The ‘Sheffield Motor Neurone Disorders Research Advisory Group’ (SMND RAG) is a committee that brings together patients and carers from the South Yorkshire area who wish to be actively involved in ensuring patient and public involvement in Sheffield MND research.
If you are interested in becoming involved with the group you can access more details about the role and application form here or please contact us at email@example.com for more details. You are also welcome to attend a meeting and can have a tour of SITraN to see if you would like to become involved with this group
Feedback from Annette Taylor following her appointment as the new Co-ordinator for the SMND RAG.
“I am delighted to be appointed as the Co-ordinator for the SMND RAG. I have been involved with the group since it began in 2009 and look forward to the challenge of the new role.”
Members of the SMND RAG were interviewed as part of a project to explore the experiences of patients, carers, volunteers and researchers at SITraN (Sheffield Institute for Translational Neuroscience) in Sheffield. For more information on the projects findings please click here.
Last year (Feb 2016) NICE published a national guideline about the assessment and management of Motor Neurone Disease (MND-assessment and management nice.org.uk/guidance/ng42) which aims to improve care for people living with MND from diagnosis to end of life.
It covers a number of areas of concern, making recommendations for practice based on the available evidence and recommendations for future research.

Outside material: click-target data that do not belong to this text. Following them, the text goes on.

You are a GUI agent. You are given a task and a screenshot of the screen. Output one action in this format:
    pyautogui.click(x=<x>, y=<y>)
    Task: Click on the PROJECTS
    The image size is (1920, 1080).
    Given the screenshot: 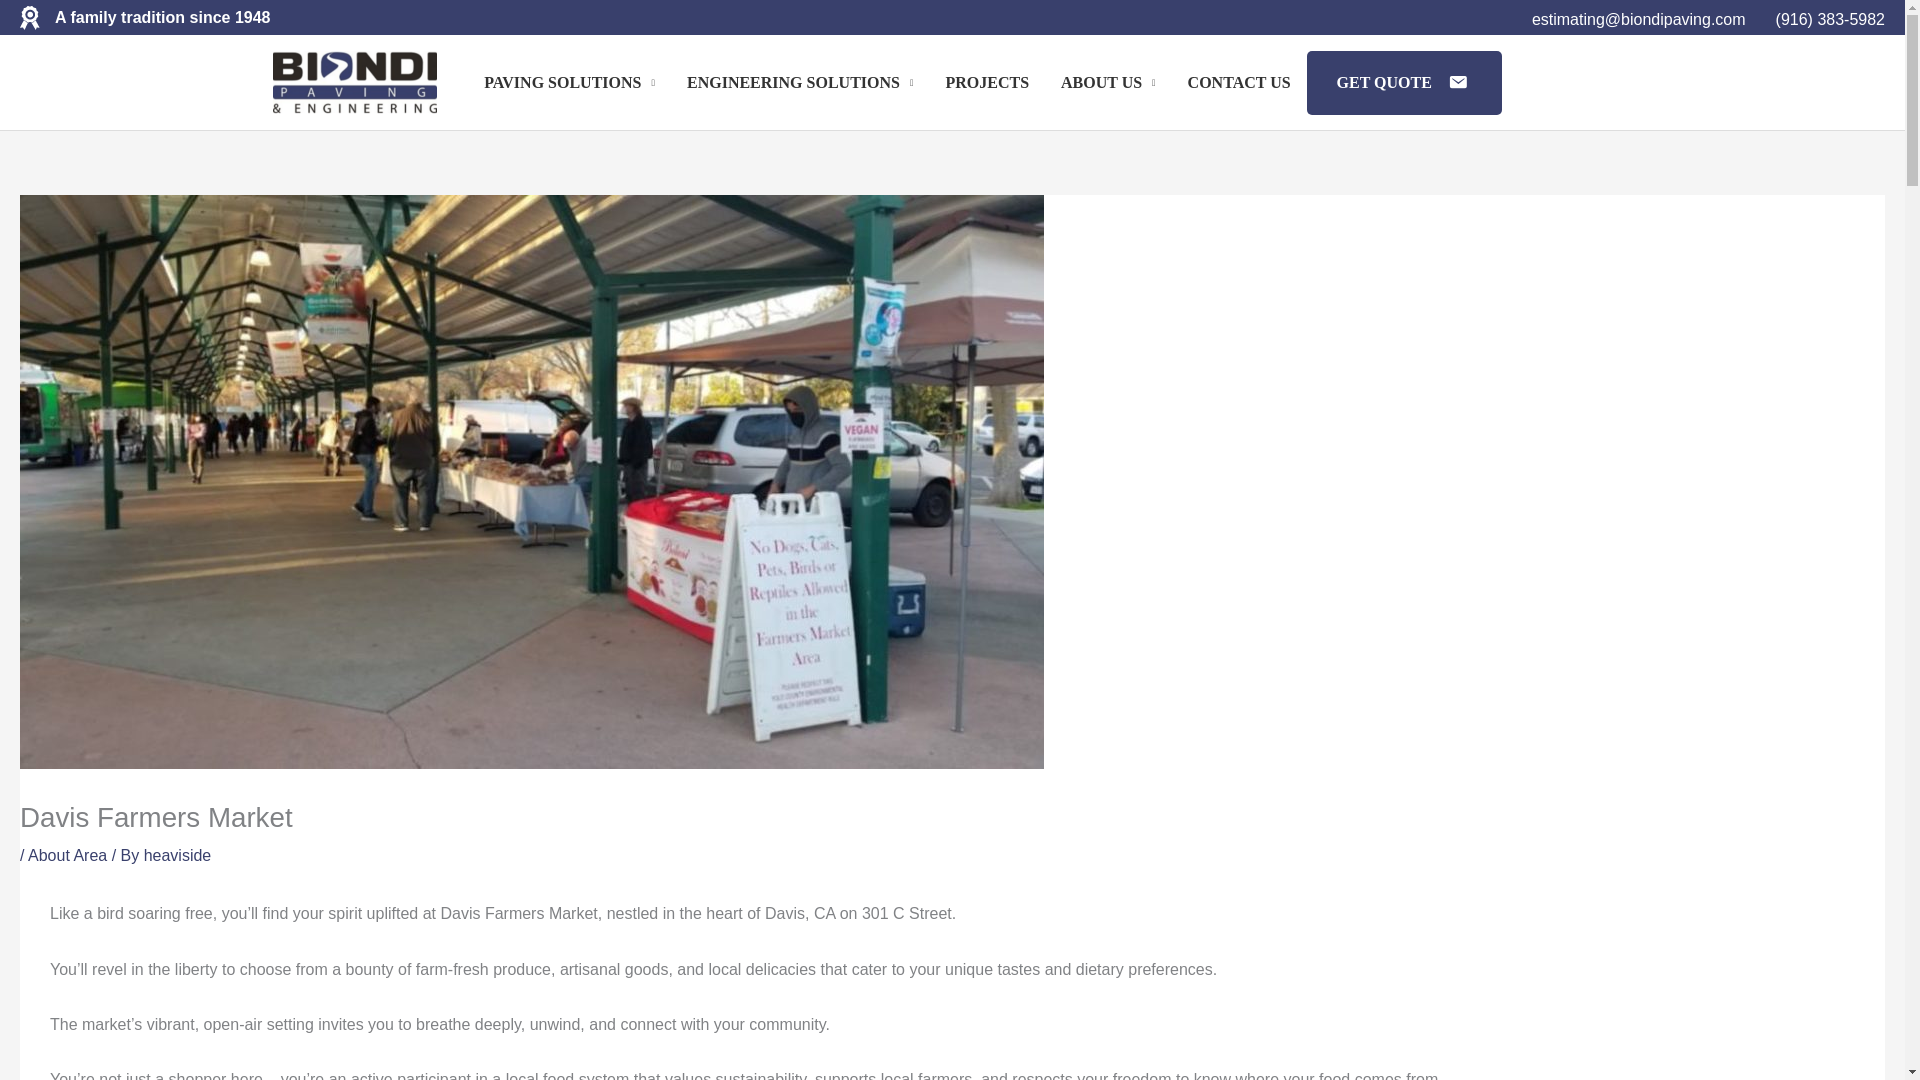 What is the action you would take?
    pyautogui.click(x=986, y=82)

Some of the areas covered had been reviewed previously in a respiratory management guideline (Motor Neurone Disease – the use of non-invasive ventilation in the management of motor neurone disease. NICE CG105 2010) which made recommendations about diagnosis and multi-disciplinary team working as well as respiratory assessment and management. These recommendations are included in this more comprehensive guideline (NG42) and where additional ones have been made this is indicated in the guideline (new for 2016).
Recommendations have been made for the first time in the following areas:
• cognitive assessment
• psychological and social care support
• planning for end of life
• managing symptoms including muscle problems, saliva, equipment and adaptations, nutrition and feeding tubes, communication including ACC and cough effectiveness.
These guidelines offer comprehensive evidence-based recommendations, providing patients and carers with the knowledge to make informed decisions about their care and placing a responsibility on providers (health care professionals and commissioners) to ensure equitable care and access to that care.